Q&A With Ryley Gartshore, Vice President, Infrastructure in Toronto, Ontario

Wednesday, May 10, 2023

“What’s interesting about working at Slate is the ability to observe different infrastructure elements as real estate owners, operators, and developers. Access to such knowledge – and the focus of our infrastructure business on sustainable infrastructure investing – has really deepened my interest and understanding in the subject.”

Tell us about your background before you joined Slate.

I grew up in Belmont, Ontario, and earned my business degree from Ivey Business School at the University of Western Ontario. During my time at Western, I knew I wanted to pursue a career in finance and investments. Specifically, I had an interest in investing in real assets – seeing investments represented in the physical world, from wind farms, to toll roads and office buildings. This turned out to be the genesis for my career in infrastructure investing. Prior to joining Slate, I spent three years working in greenfield infrastructure development and three years executing larger scale infrastructure mergers and acquisitions.

What is your role at Slate Asset Management?

I joined Slate in September of 2022 as a Vice President on the Infrastructure team in Toronto, where I support Slate’s investments in critical and sustainable infrastructure for cities and communities. My responsibilities span across the investment life cycle to include everything from investment origination to due diligence and execution, asset management, and capital raising support. On a day-to-day basis, my work entails evaluating and executing on new investment opportunities, working with management teams of portfolio companies, coordinating with investors and financing parties, and assisting with any reporting as needed.

How has your experience at Slate been different than past roles? 

I’ve spent most of my career working in North American infrastructure investing, including at large and established global firms. Prior to joining, I knew many of the individuals working at Slate and was aware of the entrepreneurial culture that the firm sought to retain even as it continued to grow. When the opportunity arose to help build out a new infrastructure strategy within an existing and established investment platform, it really felt like the best of all worlds.

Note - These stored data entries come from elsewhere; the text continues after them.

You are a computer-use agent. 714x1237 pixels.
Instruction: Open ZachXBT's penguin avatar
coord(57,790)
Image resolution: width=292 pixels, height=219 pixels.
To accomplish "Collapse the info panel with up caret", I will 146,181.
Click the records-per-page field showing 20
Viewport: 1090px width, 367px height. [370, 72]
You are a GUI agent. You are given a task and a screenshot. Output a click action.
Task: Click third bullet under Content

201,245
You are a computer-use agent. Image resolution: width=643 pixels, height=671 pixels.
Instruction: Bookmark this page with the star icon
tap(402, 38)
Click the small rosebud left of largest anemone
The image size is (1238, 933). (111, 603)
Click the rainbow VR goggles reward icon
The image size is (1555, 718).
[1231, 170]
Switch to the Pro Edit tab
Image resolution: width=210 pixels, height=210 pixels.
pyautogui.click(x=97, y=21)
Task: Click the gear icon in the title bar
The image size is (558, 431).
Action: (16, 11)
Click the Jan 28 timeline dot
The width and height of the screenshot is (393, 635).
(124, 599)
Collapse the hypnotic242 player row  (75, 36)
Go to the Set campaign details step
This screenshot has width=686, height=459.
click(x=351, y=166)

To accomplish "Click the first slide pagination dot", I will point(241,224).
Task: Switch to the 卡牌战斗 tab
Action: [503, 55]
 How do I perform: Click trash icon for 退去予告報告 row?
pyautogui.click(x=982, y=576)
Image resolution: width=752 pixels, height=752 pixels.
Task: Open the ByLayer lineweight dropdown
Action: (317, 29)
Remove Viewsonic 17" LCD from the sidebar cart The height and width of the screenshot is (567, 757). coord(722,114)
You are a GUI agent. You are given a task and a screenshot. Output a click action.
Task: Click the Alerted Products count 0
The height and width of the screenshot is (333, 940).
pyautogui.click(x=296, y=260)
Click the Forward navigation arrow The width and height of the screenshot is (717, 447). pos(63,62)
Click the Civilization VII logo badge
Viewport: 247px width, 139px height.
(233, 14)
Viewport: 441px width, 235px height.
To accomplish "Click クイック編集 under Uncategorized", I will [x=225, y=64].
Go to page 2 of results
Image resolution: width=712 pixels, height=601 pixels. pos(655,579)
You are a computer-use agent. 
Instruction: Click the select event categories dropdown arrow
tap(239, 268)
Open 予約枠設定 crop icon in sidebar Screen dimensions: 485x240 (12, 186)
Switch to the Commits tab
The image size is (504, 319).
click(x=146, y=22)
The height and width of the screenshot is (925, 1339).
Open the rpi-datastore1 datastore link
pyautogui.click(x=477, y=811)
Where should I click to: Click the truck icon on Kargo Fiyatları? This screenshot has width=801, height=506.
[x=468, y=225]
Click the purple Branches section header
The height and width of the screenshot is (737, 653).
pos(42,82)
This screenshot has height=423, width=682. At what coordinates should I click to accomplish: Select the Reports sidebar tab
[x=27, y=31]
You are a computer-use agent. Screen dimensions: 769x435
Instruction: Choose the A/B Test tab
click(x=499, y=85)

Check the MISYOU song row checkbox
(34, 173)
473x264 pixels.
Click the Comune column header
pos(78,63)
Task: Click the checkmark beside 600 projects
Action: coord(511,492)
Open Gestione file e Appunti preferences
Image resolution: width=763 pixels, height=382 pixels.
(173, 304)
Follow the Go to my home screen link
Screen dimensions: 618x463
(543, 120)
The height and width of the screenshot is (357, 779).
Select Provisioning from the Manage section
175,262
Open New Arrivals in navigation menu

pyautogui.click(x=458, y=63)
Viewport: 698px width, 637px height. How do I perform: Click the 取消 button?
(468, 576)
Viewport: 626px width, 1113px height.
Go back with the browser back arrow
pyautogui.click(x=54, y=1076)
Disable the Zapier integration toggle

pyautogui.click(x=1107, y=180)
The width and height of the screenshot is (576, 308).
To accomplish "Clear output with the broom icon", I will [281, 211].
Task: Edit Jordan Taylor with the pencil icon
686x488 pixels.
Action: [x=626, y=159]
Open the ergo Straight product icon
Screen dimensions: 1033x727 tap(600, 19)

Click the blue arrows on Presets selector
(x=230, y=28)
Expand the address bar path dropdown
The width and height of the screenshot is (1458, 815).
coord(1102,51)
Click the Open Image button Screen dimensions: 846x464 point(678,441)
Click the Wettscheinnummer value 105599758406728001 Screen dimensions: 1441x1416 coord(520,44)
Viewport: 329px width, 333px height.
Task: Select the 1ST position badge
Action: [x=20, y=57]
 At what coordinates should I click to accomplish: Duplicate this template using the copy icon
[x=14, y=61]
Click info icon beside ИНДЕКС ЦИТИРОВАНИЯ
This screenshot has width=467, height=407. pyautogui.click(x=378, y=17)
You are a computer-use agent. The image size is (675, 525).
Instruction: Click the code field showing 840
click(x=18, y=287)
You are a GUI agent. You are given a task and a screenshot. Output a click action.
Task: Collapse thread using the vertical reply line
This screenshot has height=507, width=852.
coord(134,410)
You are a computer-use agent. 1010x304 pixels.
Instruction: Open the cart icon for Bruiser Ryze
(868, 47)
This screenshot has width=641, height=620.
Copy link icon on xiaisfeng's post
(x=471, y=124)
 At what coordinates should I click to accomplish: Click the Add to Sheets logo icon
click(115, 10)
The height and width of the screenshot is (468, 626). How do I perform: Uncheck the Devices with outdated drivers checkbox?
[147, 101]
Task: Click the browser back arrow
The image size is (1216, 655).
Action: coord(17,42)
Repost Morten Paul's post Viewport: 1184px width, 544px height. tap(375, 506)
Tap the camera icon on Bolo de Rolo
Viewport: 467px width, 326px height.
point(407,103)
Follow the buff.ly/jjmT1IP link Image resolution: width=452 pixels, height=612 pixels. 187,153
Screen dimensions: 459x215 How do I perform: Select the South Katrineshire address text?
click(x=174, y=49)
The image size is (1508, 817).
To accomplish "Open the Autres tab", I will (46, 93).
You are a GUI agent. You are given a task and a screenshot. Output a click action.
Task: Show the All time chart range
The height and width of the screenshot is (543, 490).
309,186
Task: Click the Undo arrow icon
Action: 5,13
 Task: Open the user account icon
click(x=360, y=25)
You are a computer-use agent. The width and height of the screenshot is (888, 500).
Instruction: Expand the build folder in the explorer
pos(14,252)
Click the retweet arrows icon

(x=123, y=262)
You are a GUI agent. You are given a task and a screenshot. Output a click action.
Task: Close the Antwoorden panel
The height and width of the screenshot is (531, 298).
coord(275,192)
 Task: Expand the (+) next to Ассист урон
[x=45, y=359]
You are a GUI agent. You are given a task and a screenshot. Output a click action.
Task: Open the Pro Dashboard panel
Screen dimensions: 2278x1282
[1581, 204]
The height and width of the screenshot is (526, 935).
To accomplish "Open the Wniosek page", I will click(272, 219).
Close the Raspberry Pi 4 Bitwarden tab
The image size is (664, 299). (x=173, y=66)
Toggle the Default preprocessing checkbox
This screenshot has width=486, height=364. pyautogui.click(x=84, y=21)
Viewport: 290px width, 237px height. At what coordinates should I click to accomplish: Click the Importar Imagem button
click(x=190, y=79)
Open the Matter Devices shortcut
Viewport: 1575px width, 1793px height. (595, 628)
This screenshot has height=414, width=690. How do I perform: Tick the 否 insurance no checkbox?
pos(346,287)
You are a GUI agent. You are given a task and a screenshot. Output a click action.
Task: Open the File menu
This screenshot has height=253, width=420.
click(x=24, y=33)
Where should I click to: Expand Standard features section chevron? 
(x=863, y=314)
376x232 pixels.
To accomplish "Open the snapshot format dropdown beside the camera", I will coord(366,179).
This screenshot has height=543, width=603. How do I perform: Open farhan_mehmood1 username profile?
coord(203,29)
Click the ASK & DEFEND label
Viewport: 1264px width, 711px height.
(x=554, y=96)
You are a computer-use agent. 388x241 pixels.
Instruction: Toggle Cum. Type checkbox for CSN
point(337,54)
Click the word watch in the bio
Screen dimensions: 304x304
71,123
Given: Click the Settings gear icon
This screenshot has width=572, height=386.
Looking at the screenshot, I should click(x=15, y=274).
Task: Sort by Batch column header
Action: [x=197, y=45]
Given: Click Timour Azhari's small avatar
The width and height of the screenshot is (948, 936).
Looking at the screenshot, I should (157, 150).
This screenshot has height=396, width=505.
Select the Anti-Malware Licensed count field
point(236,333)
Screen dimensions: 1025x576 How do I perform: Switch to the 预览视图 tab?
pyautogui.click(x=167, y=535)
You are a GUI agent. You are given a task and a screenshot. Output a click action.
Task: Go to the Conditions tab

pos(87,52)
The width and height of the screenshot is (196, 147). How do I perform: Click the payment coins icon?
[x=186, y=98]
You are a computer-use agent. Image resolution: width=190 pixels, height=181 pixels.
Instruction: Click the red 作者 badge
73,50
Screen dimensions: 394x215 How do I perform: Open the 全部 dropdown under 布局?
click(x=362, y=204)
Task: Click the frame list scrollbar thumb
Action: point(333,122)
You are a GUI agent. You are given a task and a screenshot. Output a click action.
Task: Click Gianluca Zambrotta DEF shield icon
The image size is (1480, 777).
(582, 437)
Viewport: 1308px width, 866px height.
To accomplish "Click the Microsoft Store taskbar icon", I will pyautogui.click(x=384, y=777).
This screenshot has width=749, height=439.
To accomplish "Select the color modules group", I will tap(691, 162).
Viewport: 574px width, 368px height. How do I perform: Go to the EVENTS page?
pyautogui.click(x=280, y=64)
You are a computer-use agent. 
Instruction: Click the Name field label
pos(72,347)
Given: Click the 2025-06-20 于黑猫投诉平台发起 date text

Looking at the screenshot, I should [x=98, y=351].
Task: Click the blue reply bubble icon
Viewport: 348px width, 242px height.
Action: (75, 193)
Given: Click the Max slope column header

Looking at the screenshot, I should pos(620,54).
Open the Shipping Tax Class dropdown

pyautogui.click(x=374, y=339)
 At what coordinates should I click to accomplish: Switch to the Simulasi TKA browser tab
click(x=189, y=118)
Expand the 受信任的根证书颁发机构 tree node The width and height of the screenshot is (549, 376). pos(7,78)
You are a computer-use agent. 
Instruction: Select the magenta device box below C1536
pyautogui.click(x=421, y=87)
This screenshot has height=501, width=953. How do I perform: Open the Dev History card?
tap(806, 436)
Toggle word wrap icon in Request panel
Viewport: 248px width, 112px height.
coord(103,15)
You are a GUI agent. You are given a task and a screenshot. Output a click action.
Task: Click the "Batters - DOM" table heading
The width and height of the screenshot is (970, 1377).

Slate has simultaneously provided all of the resources and support necessary to build out a new investment strategy, while providing flexibility and latitude with respect to origination, portfolio construction, and active asset management.

What are the most important skills you utilize in your role?

The baseline for working in the investment industry is having a numeric aptitude and attention to detail with numbers and numerical applications. Beyond that, it’s important to be personable and approachable, ensuring that investment teammates and partners – ranging from junior analysts to portfolio companies – are comfortable sharing ideas and opinions and asking hard questions. It’s equally important to have humility – knowing when to ask questions yourself, and having the ability to change opinions when facts change.

What trends or technologies in the infrastructure space are you most excited about?

A dominating trend of the infrastructure industry right now is the energy transition, which represents a once-in-a-century paradigm shift in our approach to energy systems. This trend excites me because it provides an incredible opportunity for investment – everything from transitioning the grid to renewable energy, to electrifying industrial processes, and increasing efficiency of buildings. Because of this, infrastructure investments currently demand an understanding of many intersecting concepts: the technologies and economics involved, the political landscape, and the psychology behind people’s attitudes toward the energy transition.

What’s interesting about working at Slate during this transition is the ability to observe these elements in practice as real estate owners, operators, and developers. Access to such knowledge – and the focus of our infrastructure business on sustainable infrastructure investing – has really deepened my interest and understanding in the subject.

How do you define success on a personal and professional level?

Years ago, I learned an orientation for success that is represented in three “P’s”: purpose, people, and progress. Speaking to “purpose”, it’s important to ensure that work is rewarding and challenging, that it’s in an area I’m passionate about, and that it drives constant curiosity. The “people” pillar is oriented around cultivating meaningful relationships by working with people I truly enjoy being around and learning from. Lastly, “progress” means maintaining a positive continuation in all roles, and can be represented as a promotion, deepened understanding of a particular subject, or assuming leadership responsibilities within the team.